### About this task
When you write the records again, keep every line exactly as it was.

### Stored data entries
=-=-=

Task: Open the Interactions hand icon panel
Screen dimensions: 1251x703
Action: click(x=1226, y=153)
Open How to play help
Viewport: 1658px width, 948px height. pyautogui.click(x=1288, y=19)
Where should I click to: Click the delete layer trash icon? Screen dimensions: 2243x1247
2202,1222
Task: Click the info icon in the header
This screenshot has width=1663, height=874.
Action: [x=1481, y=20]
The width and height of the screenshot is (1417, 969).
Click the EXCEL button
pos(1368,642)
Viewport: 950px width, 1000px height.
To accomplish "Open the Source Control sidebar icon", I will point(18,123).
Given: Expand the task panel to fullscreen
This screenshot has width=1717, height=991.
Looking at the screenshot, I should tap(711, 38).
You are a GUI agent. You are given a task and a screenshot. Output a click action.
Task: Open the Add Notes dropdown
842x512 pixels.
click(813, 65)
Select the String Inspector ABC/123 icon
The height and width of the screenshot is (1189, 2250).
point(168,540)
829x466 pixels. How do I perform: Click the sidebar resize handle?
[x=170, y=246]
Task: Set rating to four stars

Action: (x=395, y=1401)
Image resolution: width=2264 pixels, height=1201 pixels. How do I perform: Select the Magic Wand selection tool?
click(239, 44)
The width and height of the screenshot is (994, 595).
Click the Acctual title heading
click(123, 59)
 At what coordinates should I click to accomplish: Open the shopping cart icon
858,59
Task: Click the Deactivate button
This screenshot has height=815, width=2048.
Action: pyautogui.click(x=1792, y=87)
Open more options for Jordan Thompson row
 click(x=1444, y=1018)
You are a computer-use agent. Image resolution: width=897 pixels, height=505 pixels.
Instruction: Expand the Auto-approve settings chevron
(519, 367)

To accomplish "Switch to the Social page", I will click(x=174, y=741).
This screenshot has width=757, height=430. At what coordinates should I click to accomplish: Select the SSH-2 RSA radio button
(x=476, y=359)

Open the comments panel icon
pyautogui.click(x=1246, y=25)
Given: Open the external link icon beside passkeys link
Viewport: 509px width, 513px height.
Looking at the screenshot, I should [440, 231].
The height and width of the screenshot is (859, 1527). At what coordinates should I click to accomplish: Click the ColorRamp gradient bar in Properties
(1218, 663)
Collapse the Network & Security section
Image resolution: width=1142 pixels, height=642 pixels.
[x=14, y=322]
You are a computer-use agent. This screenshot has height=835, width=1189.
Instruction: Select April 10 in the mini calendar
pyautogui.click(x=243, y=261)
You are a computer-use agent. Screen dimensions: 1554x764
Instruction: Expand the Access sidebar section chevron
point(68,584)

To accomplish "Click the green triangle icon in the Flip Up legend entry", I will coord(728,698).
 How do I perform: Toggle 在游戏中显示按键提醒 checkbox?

=-=-=

### Problem solution
Task: Open the Interactions hand icon panel
Screen dimensions: 1251x703
Action: click(x=1226, y=153)
Open How to play help
Viewport: 1658px width, 948px height. pyautogui.click(x=1288, y=19)
Where should I click to: Click the delete layer trash icon? Screen dimensions: 2243x1247
2202,1222
Task: Click the info icon in the header
This screenshot has width=1663, height=874.
Action: [x=1481, y=20]
The width and height of the screenshot is (1417, 969).
Click the EXCEL button
pos(1368,642)
Viewport: 950px width, 1000px height.
To accomplish "Open the Source Control sidebar icon", I will point(18,123).
Given: Expand the task panel to fullscreen
This screenshot has width=1717, height=991.
Looking at the screenshot, I should tap(711, 38).
You are a GUI agent. You are given a task and a screenshot. Output a click action.
Task: Open the Add Notes dropdown
842x512 pixels.
click(813, 65)
Select the String Inspector ABC/123 icon
The height and width of the screenshot is (1189, 2250).
point(168,540)
829x466 pixels. How do I perform: Click the sidebar resize handle?
[x=170, y=246]
Task: Set rating to four stars

Action: (x=395, y=1401)
Image resolution: width=2264 pixels, height=1201 pixels. How do I perform: Select the Magic Wand selection tool?
click(239, 44)
The width and height of the screenshot is (994, 595).
Click the Acctual title heading
click(123, 59)
 At what coordinates should I click to accomplish: Open the shopping cart icon
858,59
Task: Click the Deactivate button
This screenshot has height=815, width=2048.
Action: pyautogui.click(x=1792, y=87)
Open more options for Jordan Thompson row
 click(x=1444, y=1018)
You are a computer-use agent. Image resolution: width=897 pixels, height=505 pixels.
Instruction: Expand the Auto-approve settings chevron
(519, 367)

To accomplish "Switch to the Social page", I will click(x=174, y=741).
This screenshot has width=757, height=430. At what coordinates should I click to accomplish: Select the SSH-2 RSA radio button
(x=476, y=359)

Open the comments panel icon
pyautogui.click(x=1246, y=25)
Given: Open the external link icon beside passkeys link
Viewport: 509px width, 513px height.
Looking at the screenshot, I should [440, 231].
The height and width of the screenshot is (859, 1527). At what coordinates should I click to accomplish: Click the ColorRamp gradient bar in Properties
(1218, 663)
Collapse the Network & Security section
Image resolution: width=1142 pixels, height=642 pixels.
[x=14, y=322]
You are a computer-use agent. This screenshot has height=835, width=1189.
Instruction: Select April 10 in the mini calendar
pyautogui.click(x=243, y=261)
You are a computer-use agent. Screen dimensions: 1554x764
Instruction: Expand the Access sidebar section chevron
point(68,584)

To accomplish "Click the green triangle icon in the Flip Up legend entry", I will coord(728,698).
 How do I perform: Toggle 在游戏中显示按键提醒 checkbox?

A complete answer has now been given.